• [PASSAGE SHOWN]:

Holland v. Niemi, No. 35011
Court | United States State Supreme Court of Washington |
Writing for the Court | OTT; WEAVER |
Citation | 345 P.2d 1106,55 Wn.2d 85 |
Parties | Arvin HOLLAND, Individually, and as guardian ad litem for Bradley Holland, a minor, Appellant, v. John S. NIEMI and Cleta Niemi, husband and wife, Respondents. |
Docket Number | No. 35011 |
Decision Date | 12 November 1959 |
Page 85
Bradley Holland, a minor, Appellant,
v.
John S. NIEMI and Cleta Niemi, husband and wife, Respondents.
Page 86
[345 P.2d 1107] Jack L. Burtch, Aberdeen, for appellants.
J. K. Hallam, Aberdeen, for respondents.
OTT, Judge.
The trial court sustained a demurrer to the amended complaint and entered judgment of dismissal, with prejudice, upon the ground that the amended complaint did not state a cause of action. Plaintiff appeals. The amended complaint reads as follows:
'Comes now the plaintiff, and for a cause of action against the above-named defendants, complains and alleges:
'(1) That the plaintiff is the duly appointed, qualified and acting Guardian Ad Litem of Bradley Holland, a minor.
'(2) That at all times material herein, the defendants were and now are husband and wife, constituting a marital community under the laws of this state, and residents of Grays Harbor County, State of Washington.
'(3) That plaintiff believes, and therefore alleges that at all times material herein the defendants were the owners of the premises located at 512 First Avenue in Aberdeen, Washington, and plaintiff alleges that at all times material herein said defendants had exclusive possession and control of said premises.

• [DATASET SECTION]:
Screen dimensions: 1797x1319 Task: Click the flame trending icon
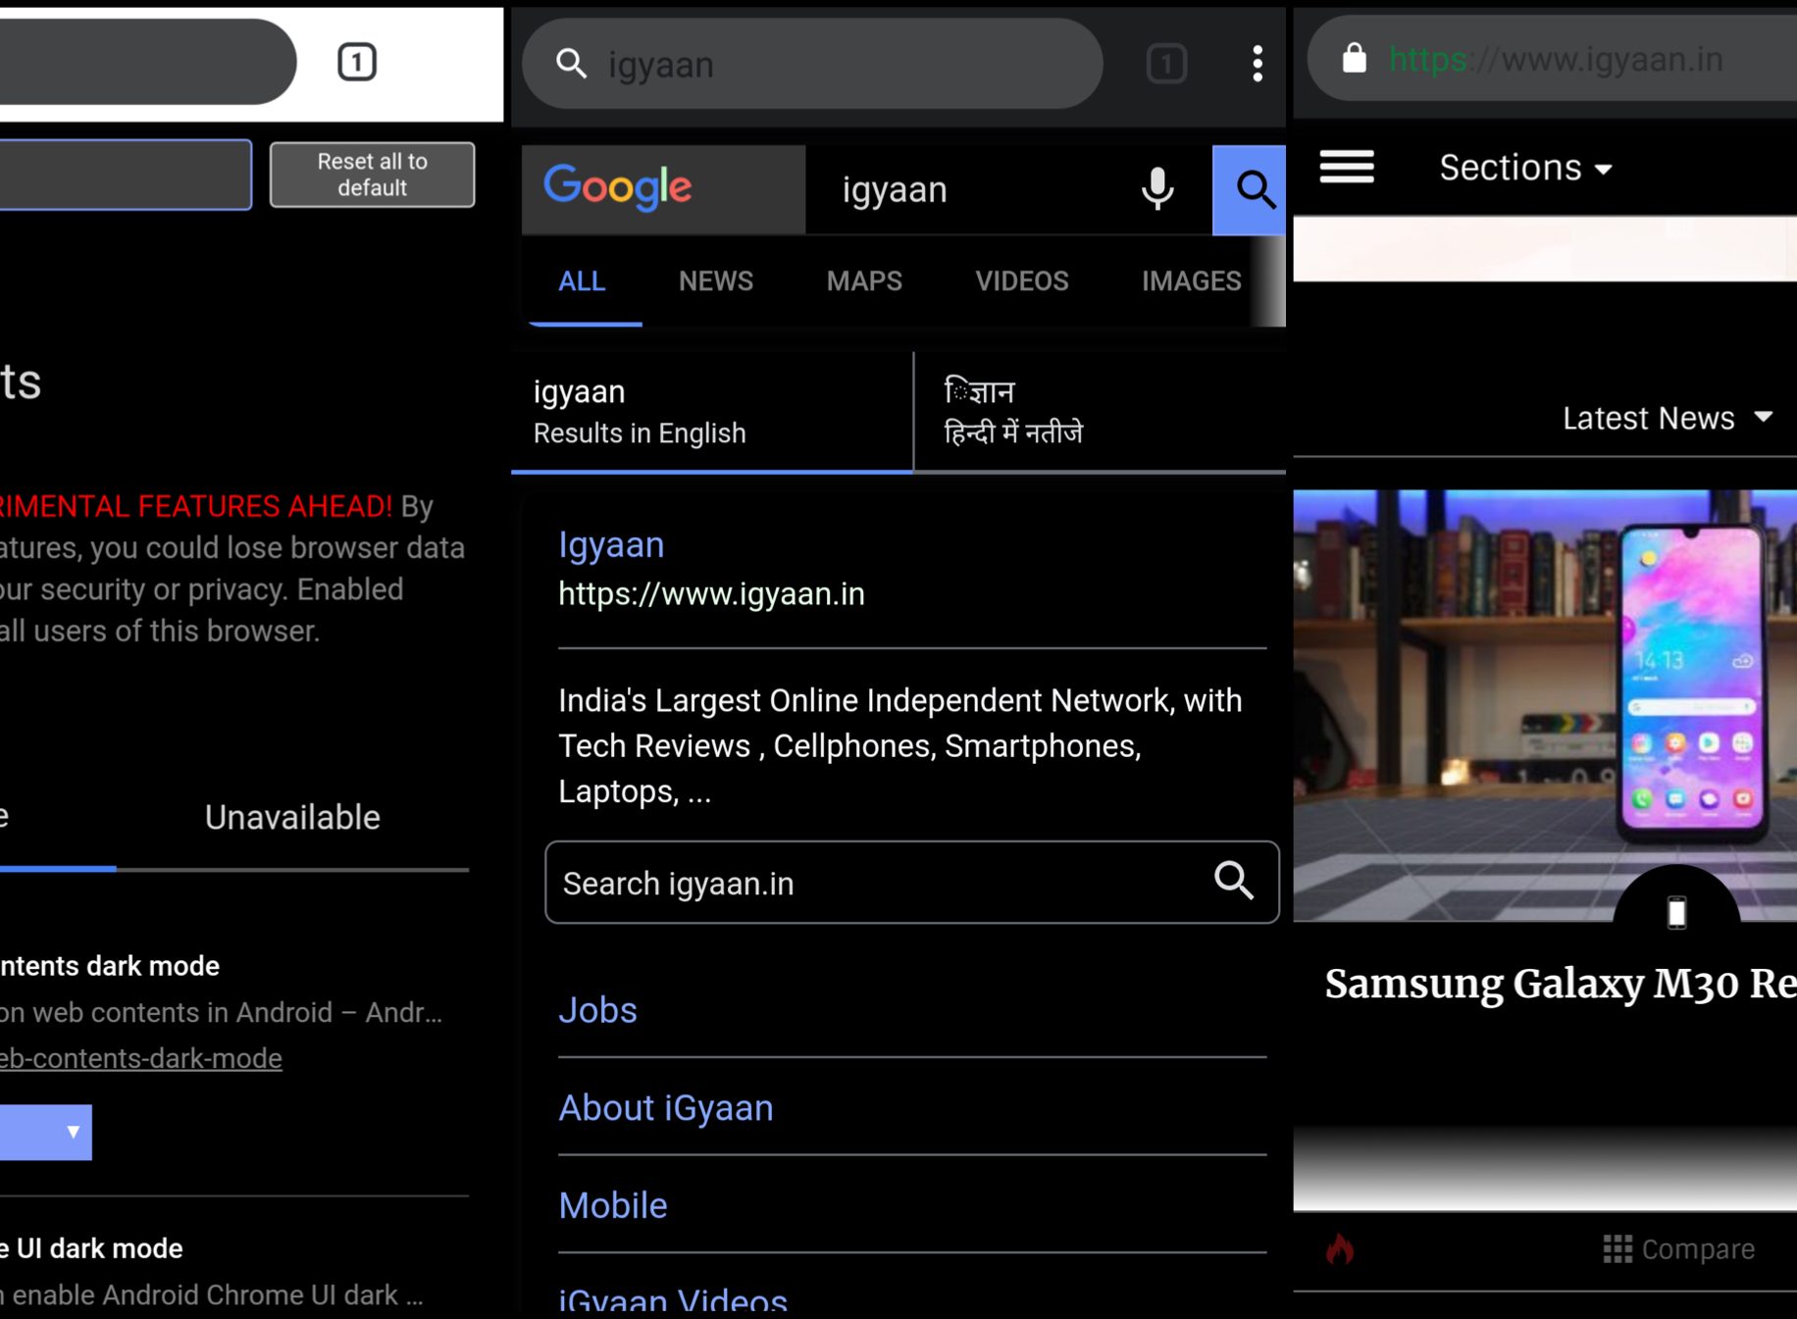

• [DIRECTIONS]:
1: From the Holland v. Niemi opinion, extract the passage starting with "Holland v. Niemi, No." and going on through "Aberdeen, for respondents.".
2: Name every person listed in the Parties row of the Holland v. Niemi opinion.
The data above stand apart from the Holland v. Niemi opinion and are unrelated to it.

• [EXERCISE RESULTS]:
1:
Holland v. Niemi, No. 35011
Court | United States State Supreme Court of Washington |
Writing for the Court | OTT; WEAVER |
Citation | 345 P.2d 1106,55 Wn.2d 85 |
Parties | Arvin HOLLAND, Individually, and as guardian ad litem for Bradley Holland, a minor, Appellant, v. John S. NIEMI and Cleta Niemi, husband and wife, Respondents. |
Docket Number | No. 35011 |
Decision Date | 12 November 1959 |
Page 85
Bradley Holland, a minor, Appellant,
v.
John S. NIEMI and Cleta Niemi, husband and wife, Respondents.
Page 86
[345 P.2d 1107] Jack L. Burtch, Aberdeen, for appellants.
J. K. Hallam, Aberdeen, for respondents.

2:
Arvin Holland
Bradley Holland
John S. Niemi
Cleta Niemi